If this is my last day on earth would I want to be doing this?


Let’s back up.


I planned the perfect postpartum.


I had in place all of my pillars. I stocked the fridge. Threw myself a Nesting party. I had my mom here for a whole month and my husband took off work to be with us. I was getting the home birth I so dreamed about with my first child. I had lined up a meal train. I felt so ready for the change that was coming my way.


Looking back now -that- was probably the problem. I was so ready. I had planned it all. I had everything in place.

I had failed though to see the crumbling foundation around my husband and my friend group. The third-trimester hormones worked perfectly to keep me in this bubble of -not bliss- but a lack of an ability to see outside of myself and my children.


So on my sixth day of pre-labor, I went to my husband in tears and said “You have to pull it together- I have a baby trying to come out of me and I need to feel safe”…so when even THAT didn’t tip me off for what was coming nothing would have.


At times I was left alone with a baby for 12 hours at a time. I didn’t leave my room though I wasn’t nourished until I directly asked. My meal train totally flopped. Until a soul sister in another country reached out to her women and THOSE women showed up for me in a way that began to fill my soul back up. And some of those women are forever etched on my heart.


And then for weeks I lived in this place in the in-between nursing wounds of abandonment while nursing a child. Feeling the fire of anger. Matched only with a feeling of joy and love I had never yet experienced. I held my baby alone after her tongue and lip surgery while she cried in pain…alone…with me. My nerves were shot.


At some point, I started searching for ways to crawl myself back out of this darkness. My marriage got harder. My friendships continued to morph and dissolve or morph and just change.
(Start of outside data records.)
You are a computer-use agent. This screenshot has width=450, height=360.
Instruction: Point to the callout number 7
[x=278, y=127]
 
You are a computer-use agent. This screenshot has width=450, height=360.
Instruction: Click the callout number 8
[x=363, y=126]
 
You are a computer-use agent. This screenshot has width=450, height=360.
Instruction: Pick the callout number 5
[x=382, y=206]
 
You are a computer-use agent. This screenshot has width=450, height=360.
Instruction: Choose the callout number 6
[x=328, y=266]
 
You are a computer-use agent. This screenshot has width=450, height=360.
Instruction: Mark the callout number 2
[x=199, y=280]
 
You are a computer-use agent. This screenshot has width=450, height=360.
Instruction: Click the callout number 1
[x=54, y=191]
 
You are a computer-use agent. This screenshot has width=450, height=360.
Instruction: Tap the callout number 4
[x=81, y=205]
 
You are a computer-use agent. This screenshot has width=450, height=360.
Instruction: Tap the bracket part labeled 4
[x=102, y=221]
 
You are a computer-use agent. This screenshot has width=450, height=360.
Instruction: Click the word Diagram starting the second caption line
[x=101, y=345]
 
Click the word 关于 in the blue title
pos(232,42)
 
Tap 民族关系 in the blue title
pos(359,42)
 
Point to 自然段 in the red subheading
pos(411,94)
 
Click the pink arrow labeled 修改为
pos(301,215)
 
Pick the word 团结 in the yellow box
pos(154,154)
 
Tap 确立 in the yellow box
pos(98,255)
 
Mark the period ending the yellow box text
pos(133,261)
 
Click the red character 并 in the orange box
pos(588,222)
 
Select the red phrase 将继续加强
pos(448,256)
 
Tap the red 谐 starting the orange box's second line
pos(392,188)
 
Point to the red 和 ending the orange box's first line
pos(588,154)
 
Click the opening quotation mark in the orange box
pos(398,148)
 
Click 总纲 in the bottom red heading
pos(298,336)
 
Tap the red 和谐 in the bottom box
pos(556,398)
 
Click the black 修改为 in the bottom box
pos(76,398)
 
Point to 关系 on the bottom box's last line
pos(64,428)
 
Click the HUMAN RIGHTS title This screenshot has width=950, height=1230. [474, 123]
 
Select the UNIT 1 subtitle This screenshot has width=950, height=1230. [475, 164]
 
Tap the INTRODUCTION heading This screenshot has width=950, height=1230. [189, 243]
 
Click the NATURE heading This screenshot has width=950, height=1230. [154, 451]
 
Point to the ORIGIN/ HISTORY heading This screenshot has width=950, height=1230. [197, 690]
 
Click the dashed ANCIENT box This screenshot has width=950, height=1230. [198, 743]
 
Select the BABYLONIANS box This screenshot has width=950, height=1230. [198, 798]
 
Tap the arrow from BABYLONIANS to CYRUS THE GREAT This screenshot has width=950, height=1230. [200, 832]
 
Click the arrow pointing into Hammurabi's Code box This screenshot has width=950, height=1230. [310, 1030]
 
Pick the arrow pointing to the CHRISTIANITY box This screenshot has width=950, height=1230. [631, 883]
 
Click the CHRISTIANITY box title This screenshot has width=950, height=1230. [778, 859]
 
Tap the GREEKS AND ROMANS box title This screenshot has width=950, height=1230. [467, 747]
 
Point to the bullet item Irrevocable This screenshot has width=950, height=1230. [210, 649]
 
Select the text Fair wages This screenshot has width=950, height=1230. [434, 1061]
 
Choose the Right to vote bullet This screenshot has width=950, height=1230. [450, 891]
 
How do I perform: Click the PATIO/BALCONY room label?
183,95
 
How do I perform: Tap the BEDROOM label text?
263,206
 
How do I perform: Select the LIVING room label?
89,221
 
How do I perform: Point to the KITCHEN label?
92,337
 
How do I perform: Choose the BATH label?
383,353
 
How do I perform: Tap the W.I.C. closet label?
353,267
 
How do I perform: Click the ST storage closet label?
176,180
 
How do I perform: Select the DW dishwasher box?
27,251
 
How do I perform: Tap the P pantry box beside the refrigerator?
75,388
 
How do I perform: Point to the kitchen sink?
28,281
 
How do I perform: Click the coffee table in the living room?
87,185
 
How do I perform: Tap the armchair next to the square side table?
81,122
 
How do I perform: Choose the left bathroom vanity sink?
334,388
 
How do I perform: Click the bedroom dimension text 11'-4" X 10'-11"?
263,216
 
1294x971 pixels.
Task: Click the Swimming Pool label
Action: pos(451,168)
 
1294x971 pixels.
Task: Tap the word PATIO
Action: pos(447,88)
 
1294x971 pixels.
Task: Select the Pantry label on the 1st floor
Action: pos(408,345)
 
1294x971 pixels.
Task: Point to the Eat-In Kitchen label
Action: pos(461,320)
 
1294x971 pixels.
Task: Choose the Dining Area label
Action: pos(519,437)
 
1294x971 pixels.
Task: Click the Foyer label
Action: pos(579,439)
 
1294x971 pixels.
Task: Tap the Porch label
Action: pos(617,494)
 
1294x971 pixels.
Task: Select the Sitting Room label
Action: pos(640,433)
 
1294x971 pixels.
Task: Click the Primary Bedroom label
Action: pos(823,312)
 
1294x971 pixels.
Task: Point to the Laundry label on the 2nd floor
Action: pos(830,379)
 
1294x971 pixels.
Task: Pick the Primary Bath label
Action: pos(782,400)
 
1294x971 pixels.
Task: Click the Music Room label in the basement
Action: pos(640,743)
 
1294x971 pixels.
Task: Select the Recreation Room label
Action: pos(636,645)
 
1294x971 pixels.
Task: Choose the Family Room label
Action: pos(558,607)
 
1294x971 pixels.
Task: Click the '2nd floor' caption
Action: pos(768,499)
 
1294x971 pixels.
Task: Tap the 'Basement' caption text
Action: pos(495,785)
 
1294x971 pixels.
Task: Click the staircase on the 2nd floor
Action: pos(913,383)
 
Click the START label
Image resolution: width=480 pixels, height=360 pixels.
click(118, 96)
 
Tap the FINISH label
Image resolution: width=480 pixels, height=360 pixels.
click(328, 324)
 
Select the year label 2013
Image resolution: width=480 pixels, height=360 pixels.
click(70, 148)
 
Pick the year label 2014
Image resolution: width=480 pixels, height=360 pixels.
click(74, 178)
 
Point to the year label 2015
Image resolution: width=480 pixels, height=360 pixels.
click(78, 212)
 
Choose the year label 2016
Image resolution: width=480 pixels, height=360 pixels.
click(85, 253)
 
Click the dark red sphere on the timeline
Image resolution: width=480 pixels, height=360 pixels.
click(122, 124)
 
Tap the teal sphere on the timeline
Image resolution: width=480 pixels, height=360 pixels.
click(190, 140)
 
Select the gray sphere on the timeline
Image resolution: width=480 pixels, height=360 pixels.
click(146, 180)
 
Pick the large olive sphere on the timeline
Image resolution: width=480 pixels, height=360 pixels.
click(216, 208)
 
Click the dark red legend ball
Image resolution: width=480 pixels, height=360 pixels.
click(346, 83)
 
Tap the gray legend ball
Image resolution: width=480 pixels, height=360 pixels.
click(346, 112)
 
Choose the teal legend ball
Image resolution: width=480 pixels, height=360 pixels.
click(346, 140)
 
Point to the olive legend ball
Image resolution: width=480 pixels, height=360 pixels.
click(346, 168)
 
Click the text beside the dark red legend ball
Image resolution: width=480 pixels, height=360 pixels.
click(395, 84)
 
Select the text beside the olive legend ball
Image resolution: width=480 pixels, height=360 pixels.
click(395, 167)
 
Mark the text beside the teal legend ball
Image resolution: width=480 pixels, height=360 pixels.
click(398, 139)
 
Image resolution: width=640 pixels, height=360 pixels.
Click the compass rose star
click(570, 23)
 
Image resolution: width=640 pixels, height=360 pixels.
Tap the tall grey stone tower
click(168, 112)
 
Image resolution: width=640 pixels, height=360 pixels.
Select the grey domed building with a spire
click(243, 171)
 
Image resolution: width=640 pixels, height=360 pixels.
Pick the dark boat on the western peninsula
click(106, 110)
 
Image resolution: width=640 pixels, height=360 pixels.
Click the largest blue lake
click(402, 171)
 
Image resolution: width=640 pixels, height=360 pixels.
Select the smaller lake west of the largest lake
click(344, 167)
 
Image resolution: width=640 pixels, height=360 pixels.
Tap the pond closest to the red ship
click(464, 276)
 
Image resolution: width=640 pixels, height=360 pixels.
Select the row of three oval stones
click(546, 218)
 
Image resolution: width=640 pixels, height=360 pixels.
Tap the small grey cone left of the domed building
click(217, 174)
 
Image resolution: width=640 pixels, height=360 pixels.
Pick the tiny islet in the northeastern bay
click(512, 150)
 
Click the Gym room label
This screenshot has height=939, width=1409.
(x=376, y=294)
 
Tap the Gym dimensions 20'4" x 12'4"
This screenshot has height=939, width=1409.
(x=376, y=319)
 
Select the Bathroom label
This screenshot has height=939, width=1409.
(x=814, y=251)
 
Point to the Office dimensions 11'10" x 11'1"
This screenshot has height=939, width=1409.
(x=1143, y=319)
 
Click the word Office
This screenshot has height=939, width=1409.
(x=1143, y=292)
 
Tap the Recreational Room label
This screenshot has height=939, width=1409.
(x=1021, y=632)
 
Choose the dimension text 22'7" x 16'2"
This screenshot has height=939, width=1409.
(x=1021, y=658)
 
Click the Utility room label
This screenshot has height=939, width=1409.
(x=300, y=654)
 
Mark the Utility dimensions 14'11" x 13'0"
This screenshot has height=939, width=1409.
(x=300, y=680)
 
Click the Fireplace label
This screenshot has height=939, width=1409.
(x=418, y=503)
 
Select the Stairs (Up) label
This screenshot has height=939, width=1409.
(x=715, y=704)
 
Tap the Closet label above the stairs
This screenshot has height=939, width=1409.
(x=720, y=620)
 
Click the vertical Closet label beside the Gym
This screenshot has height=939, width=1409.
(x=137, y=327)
Somewhere in there though I was starting to feel whole again. I read books I never thought I would read. I signed up for a big mountain race and invited/convinced (which wasn’t hard) my new bestie from the internet to join me. I decided that every day I would simply start to say Thank You. I joined a breathwork class. I sought out a new mentor. I decided I could no longer stay this version of myself that I had been trying to be.


And then in the quietest way, possible something in me shifted. I started being able to ask myself this: “If this was my last day on earth would I want to be doing this, thinking this, saying this?” And if I said no… I stopped whatever it was. I just stopped. I took a moment and I’d pivot if I could.


The practice is not perfect. Though it’s working. Today I found myself dancing with my son in the grocery store wearing the hat and shoes he picked out for me to wear… his hat by the way… and you know why? Because if it is my last day on earth I want to say YES to wearing his hat. And I most certainly want to be dancing.

Life is more both/and then I think we feel comfortable to admit. It takes courage to change and it is perfectly healthy and wise of you to change.